2019-12-18modules/rtv: remove stale random settings commentVito Caputo
Since 7a77cc1a landed this is no longer true, the .random member will be used to support randomizing non multiple-choice settings.
2019-11-23rototiller: pass num_cpus to .create_context()Vito Caputo
Back in the day, there was no {create,destroy}_context(), so passing num_cpus to just prepare_frame made sense. Modules then would implicitly initialize themselves on the first prepare_frame() call using a static initialized variable. Since then things have been decomposed a bit for more sophisticated (and cleaner) modules. It can be necessary to allocate per-cpu data structures and the natural place to do that is @ create_context(). So this commit wires that up.
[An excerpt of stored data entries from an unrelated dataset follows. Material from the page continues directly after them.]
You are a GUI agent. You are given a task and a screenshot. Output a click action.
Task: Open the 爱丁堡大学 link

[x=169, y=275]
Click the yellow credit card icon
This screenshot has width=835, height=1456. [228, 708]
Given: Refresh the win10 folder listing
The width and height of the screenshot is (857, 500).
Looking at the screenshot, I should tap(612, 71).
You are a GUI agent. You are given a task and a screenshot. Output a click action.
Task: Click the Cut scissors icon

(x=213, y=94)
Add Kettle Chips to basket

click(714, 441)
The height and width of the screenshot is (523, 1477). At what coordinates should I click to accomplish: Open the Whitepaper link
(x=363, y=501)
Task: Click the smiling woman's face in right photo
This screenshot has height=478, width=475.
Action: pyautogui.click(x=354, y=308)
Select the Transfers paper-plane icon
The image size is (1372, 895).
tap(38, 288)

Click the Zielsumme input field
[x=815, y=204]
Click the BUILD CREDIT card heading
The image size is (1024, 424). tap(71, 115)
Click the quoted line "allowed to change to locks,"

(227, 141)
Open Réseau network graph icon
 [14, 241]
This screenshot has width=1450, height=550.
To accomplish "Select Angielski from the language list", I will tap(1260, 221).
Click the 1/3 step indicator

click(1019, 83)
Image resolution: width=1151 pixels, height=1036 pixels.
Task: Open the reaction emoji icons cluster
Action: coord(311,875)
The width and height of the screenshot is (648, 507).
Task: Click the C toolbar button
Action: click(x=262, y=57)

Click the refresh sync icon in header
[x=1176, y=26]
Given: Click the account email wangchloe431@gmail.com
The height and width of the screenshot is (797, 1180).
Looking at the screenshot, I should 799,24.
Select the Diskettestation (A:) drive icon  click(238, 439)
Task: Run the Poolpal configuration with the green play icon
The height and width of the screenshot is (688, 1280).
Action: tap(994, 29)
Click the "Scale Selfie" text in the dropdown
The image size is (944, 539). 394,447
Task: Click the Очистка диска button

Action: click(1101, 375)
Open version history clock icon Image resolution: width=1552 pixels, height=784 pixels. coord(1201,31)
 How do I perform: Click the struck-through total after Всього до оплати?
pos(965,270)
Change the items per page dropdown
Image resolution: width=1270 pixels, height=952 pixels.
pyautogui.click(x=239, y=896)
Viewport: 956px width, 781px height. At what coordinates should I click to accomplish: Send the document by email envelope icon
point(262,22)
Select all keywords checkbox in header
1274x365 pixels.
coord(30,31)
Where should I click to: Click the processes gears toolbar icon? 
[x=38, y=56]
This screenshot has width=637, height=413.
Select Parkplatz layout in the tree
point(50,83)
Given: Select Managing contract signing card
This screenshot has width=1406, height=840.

A later commit will probably have to plumb a "current cpu" identifier into the render_fragment() function. Because a per-cpu data structure isn't particularly useful if you can't easily address it from within your execution context.
2019-11-20settings: add setting_desc_t.random() methodVito Caputo
To facilitate random setting of these flexible string-oriented settings, support a random helper supplied with the description. This helper would return a valid random string to be used with the respective setting being described. Immediate use case is the rtv module, which also gets fixed up to use it in this commit.
2019-11-19rtv: randomize module settingsVito Caputo
This is just a quick stab at randomizing settings, only multiple choice setings are randomized currently. For modules with settings, a new Settings: field is added to the caption showing the settings as the arguments one would pass to rototiller's module argument.
2019-11-16modules/rtv: conslidate time() callsVito Caputo
Consolidate the time() calls in setup_next_module() by using a now variable.
2019-11-16modules/rtv: fix repeat preventionVito Caputo
This broke when snow was added.
2019-11-16modules/rtv: add captionsVito Caputo
The idea is to have captions similar to how MTV did back in the 80s. It'd be nice to make the text resolution independent, but this is a good first stab for an afternoon of tooling around.
2019-11-14rtv: add some snow between module switchesVito Caputo
This uses the newly added snow module as a transition between modules
2019-11-14rtv: implement "Rototiller TV" rendererVito Caputo
This is sort of a meta renderer, as it simply renders other modules in its prepare_frame() stage. They're still threaded as the newly public rototiller_module_render() utilizes the threading machinery, it just needs to be called from the serial phase @ prepare_frame(). I'm pretty sure this module will leak memory every time it changes modules, since the existing cleanup paths for the modules hasn't needed to be thorough in the least. So that's something to fix in a later commit, go through all the modules and make sure their destroy_context() entrypoints actually cleans everything up. See the source for some rtv-specific TODOs.